Stephanie is majoring in Kinesiology, in the Movement Science option. Through her courses, she gets valuable exposure to a range of subjects related to movement. “I really like the major,” she says. “The classes are very well rounded, and we learn about everything related to movement, from philosophy to psychology to the hard sciences.”
One of the most beneficial aspects of her college experience, she says, has been the faculty in the Department of Kinesiology. “The professors are great, and they’re always willing to help and go out of their way for their students,” she says. “They’re nice, and they are easy to approach and talk to.”
A Schreyer Scholar, Stephanie is involved in research that looks at different types of cell death that take place during a heart attack. She works in a lab with Dr. Donna Korzick, associate professor of kinesiology.
“It’s definitely a different side of research I get to see,” she says. “In classes, we learn about what should happen, and now I get to see it in practice.” Stephanie also says that finding out about other research for background information has made her much more literate in scientific texts.
Stephanie has been finding many ways to volunteer and serve others. She is involved in the HHD Honors Society, which she says is a “really good organization. It provides opportunities to interact with alumni and participate in social and community service events.”
Stephanie had the chance to make a difference in a different country through her involvement in the Global Medical Brigades. The nationwide organization provides medical services to developing countries. She traveled with a group of Penn State students and doctors to Honduras, set up a medical clinic, and treated nearly 1,800 people over a four-day span. The experience left an impression on her not only because it gave her a chance to help out but because she was able to connect with people in Honduras. “Their level of appreciation is phenomenal,” she says. “They are some of the nicest people I’ve met.”

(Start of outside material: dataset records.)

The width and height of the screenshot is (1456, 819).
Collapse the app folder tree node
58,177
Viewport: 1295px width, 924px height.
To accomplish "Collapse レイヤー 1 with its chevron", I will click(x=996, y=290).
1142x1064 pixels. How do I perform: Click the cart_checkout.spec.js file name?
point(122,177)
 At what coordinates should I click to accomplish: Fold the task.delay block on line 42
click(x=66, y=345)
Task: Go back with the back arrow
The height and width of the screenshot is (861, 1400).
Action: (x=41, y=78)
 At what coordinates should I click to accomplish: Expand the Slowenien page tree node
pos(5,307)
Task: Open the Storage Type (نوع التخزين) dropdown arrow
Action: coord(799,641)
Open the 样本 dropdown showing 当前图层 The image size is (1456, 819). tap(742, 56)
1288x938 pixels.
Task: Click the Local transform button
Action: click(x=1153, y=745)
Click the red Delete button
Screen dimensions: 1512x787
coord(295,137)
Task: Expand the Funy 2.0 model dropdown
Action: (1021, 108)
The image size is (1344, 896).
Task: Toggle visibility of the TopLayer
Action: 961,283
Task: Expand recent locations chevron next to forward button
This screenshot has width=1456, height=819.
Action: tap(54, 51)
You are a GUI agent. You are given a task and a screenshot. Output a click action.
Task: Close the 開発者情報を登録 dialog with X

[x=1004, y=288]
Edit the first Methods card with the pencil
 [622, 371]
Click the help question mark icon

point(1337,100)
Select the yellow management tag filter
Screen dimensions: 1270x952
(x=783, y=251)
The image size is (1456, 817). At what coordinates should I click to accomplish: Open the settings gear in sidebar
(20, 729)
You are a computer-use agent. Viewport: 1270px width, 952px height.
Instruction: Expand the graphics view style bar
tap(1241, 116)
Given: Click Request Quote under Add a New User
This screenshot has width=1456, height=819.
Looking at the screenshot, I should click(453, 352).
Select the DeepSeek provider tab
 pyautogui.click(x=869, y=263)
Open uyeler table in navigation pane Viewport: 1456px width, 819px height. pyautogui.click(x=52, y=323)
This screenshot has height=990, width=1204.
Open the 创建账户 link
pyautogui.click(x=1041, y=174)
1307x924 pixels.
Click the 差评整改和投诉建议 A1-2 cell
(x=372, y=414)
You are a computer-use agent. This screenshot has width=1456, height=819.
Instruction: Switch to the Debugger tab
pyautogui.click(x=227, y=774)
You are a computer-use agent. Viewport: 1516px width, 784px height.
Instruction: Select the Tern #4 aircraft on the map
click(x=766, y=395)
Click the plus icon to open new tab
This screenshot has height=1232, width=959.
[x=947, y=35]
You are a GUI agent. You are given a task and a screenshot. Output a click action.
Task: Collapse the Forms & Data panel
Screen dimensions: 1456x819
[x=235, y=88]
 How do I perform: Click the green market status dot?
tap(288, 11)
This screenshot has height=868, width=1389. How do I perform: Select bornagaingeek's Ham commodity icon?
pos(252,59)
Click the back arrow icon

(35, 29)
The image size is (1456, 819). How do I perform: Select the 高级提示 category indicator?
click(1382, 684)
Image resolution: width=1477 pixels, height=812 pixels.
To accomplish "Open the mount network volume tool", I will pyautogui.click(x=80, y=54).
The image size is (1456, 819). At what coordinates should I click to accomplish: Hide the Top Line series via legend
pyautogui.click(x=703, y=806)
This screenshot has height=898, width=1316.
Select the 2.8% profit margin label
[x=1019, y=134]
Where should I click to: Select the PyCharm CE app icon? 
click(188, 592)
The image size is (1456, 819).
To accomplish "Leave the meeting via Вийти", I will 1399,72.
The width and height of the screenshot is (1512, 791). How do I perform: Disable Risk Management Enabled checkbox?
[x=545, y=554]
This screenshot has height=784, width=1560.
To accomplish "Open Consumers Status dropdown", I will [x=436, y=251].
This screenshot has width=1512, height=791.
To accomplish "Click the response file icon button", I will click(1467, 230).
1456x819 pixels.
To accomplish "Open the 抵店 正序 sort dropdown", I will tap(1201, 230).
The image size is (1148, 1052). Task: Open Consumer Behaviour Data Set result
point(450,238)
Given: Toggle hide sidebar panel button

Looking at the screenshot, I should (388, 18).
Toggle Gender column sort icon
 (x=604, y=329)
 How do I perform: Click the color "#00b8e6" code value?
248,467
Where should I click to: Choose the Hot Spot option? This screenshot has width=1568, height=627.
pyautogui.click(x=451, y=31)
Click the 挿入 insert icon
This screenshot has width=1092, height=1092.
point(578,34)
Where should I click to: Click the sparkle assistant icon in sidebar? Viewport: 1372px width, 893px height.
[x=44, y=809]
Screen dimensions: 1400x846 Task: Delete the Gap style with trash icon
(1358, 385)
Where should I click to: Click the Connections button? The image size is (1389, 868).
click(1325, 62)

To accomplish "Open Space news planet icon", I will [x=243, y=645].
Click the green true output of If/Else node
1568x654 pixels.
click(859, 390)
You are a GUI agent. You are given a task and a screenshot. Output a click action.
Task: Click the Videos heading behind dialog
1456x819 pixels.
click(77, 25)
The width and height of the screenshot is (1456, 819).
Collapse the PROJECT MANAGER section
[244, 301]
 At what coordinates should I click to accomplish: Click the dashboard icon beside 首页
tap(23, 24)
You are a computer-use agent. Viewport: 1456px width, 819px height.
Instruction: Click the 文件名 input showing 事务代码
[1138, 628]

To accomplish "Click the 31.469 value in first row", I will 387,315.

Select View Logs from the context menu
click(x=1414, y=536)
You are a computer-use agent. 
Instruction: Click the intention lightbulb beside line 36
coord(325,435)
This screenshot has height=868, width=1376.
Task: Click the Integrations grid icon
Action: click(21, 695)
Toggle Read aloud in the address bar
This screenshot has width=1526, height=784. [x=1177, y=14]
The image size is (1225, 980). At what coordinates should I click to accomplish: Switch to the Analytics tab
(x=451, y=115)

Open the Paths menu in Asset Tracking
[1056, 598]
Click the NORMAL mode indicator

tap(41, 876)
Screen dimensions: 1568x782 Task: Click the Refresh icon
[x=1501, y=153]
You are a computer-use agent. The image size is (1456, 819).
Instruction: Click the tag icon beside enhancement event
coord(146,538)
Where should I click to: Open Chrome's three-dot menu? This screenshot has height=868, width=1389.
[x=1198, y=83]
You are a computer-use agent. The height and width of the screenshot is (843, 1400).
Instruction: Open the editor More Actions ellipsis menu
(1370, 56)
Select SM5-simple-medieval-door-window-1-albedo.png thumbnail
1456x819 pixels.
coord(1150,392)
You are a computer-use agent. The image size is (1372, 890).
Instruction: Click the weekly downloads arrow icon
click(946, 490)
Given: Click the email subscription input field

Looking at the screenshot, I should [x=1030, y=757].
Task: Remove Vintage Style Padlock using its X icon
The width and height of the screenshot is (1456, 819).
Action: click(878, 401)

That experience gave her an up-close look at health care in a developing country, and she is getting exposure to more aspects of health care through Public Health Brigades, a sister organization of Global Medical Brigades, Public Health Brigades organizes service trips to communities in developing countries to improve home infrastructure and provide public health education.
After graduation, Stephanie plans on becoming a family practitioner and she hopes to travel to impoverished areas of the world. She says that the research and service activities she is doing now are preparing her well.